Over the past couple of years, I have had the amazing opportunity of mentoring dozens of startup companies from all around the nation. Mentoring is one of my favorite activities to do! With that said, I am the first one to say that, well, I used to suckkkkkkk at being a mentor.

How I learned that I was a crappy mentor.

Funny story actually. At the time, I did not know that I was a crappy mentor. I thought that I was pretty good. I know I have good advice to give. I have gone through some great lessons in my life. So what on Earth could I be doing wrong?

Here is my story of how I learned I was a crappy mentor.

I have been in a long distance relationship with my now fiance for 6 years. Over these 6 years, we have talked on the phone almost every night together. We share what we did that day, tell a funny story that happened, and talk about food, haha!

I remember one night about 1 year ago. Betsy, my fiance, had a pretty crappy day. On the phone that night, she started to tell me all about it. She started by talking about just how bad of a day it was, proceeded to who did what, then say why it happened.

Let me tell you something about my personality. I am a fixer-upper. When there is a problem with anything, I immediately interrupt to solve the problem. So, as Betsy was telling me what made her day so crappy, I interrupted a dozen times with a possible solution. Yeah, don't ever do that.

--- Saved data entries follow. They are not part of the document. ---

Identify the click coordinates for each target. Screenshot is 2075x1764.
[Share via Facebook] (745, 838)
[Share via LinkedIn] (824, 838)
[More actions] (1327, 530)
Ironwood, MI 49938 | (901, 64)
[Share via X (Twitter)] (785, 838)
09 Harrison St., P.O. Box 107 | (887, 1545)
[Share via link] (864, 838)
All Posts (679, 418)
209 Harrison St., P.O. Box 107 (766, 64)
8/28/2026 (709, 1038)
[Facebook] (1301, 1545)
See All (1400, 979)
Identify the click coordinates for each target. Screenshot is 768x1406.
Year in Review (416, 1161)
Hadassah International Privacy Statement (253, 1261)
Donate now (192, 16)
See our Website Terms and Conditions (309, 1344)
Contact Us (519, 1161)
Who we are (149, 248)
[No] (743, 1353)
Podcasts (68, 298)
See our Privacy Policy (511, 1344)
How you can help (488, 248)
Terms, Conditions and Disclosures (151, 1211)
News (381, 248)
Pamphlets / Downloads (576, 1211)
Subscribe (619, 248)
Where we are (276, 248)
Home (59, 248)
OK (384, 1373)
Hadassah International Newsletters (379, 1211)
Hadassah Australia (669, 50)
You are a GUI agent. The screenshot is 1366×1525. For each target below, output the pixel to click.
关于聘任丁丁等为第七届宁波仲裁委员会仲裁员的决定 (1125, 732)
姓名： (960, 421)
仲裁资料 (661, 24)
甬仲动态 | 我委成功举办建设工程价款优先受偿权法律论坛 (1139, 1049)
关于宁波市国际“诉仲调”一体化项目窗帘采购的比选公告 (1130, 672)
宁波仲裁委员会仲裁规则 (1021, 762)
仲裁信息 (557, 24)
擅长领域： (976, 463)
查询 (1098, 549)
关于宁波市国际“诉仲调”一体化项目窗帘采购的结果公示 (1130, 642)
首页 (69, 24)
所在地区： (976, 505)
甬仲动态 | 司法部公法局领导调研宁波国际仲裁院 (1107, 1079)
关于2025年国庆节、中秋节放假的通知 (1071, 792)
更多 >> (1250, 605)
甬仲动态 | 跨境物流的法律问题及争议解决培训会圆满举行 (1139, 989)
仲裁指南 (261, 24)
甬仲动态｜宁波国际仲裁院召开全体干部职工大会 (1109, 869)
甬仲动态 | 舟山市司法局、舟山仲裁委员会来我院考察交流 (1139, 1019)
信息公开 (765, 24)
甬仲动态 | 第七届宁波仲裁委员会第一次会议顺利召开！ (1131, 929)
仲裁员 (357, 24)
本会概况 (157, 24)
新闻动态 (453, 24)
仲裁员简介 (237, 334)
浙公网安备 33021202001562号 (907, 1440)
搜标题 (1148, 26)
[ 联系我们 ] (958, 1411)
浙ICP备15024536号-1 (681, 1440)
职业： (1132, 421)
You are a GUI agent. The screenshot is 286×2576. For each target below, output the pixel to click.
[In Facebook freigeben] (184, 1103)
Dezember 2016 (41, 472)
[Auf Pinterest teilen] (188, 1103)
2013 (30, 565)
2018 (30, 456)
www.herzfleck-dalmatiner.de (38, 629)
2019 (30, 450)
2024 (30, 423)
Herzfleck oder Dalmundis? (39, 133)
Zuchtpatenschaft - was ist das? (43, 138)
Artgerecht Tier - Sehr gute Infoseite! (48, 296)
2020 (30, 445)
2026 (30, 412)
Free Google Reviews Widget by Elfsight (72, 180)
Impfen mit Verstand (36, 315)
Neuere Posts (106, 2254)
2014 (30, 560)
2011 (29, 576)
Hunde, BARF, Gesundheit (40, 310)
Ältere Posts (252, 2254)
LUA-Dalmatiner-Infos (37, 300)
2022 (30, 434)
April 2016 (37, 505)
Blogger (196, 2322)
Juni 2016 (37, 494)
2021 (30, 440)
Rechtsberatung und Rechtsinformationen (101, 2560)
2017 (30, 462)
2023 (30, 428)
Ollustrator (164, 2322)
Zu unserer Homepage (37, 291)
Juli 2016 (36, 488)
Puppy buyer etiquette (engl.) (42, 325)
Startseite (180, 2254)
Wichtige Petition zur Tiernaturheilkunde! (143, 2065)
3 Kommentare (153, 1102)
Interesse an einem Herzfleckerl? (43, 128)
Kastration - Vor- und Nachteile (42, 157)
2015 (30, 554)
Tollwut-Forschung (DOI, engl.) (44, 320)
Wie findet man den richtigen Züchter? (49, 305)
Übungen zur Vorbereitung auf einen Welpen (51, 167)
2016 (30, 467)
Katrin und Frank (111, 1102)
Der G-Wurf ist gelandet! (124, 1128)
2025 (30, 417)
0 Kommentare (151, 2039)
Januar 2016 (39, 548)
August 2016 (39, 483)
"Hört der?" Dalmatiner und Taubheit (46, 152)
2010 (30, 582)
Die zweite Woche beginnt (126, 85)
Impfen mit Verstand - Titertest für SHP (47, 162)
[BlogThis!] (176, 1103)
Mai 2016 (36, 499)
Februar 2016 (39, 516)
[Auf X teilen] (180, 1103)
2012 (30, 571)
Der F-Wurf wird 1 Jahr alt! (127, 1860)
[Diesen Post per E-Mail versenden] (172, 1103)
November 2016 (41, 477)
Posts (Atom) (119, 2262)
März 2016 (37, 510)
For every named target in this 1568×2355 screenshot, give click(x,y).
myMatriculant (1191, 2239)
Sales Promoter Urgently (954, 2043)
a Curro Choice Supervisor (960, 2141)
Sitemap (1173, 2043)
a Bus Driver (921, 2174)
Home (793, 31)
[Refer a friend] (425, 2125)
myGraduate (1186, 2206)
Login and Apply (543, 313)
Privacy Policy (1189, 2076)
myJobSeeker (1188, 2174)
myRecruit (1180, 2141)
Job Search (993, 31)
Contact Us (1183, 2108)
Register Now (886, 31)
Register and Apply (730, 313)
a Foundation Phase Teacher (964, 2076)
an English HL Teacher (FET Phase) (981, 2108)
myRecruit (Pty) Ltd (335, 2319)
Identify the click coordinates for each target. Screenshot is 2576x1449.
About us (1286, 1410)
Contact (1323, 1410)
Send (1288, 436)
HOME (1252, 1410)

After only 5 minutes of talking together, Betsy hung up the phone on me...

Yup. The dreaded hang-up.

I can count on one hand the number of times I have had the phone hung up on me. When it happened, it really hit me. I had some real thinking to do....

I thought about it for a while, apologized to Betsy, and talked about it with her. This moment I learned a valuable lesson that would stretch beyond just our relationship together. I learned right then and there I was a terrible listener.


Yup. That simple, right? The biggest tip to being a better mentor is to listen.

When I first began mentoring, the sessions used to start with me talking the founder's ears off. I shared my expertise and how I could help them. Then, as they would share where they needed help, I interrupted to mentor mid-sentence.

Now, the first thing I do when I meet with a team is to start with a series of questions. Even when you are expecting a certain answer, ask the question anyway! I may ask 6 or 10 questions before I share a single bit of advice! It has helped on so many levels.

They are not as dumb as you think.

Every question that you ask, makes your advice that much better. Why? Because you are no longer assuming anything. You can give advice that directly impacts a problem faced by the team. Find out what the team already knows and skip it.

Example: A year and a half ago, I wasted a ton of time with a team that I was mentoring. I remember exactly how it went. I remember sitting down together and then team immediately asked a question. When they asked, I began to answer with little to no thought. No follow-up questions, I just jumped right into it. Turns out, after 5 minutes of me talking, the team looked at me and said, "yeah, we know". Oh, sorry? I didn't realize you already knew that.

Every heard of the 5 Whys?

When someone tells you a problem such as "why are our sales down this week?". Don't try to jump right into the solution with just that knowledge! There could be hundreds of reasons why you didn't make many sales this week.

When someone tells you a problem, simply say to them, "Why?". Then when they answer you, respond again with, "Why?". After that, again ask, "Why?", etc. This is known as the 5 whys. Asking "why?" 5 times to a broad problem will bring you to the root of the problem. As a mentor, you are not there to help fix broad problems. You are there to help move a team forward. Find the root of a problem together and then help them get over that small hurdle. It will help them dramatically!

(It doesn't need to be exactly 5 times you ask why. 5 is the magic number you could say. Most of the time, 3 - 5 is the number of times I ask "why?")

The night that Betsy hung up the phone on me, I had no idea how much of an impact that one moment was going to make on me. Our relationship together improved, my mentoring, friendships with others all improved. This is not just a lesson for being a mentor. This is a lesson for being a human being.

Listen. Then act. It makes a much bigger impact then you realize.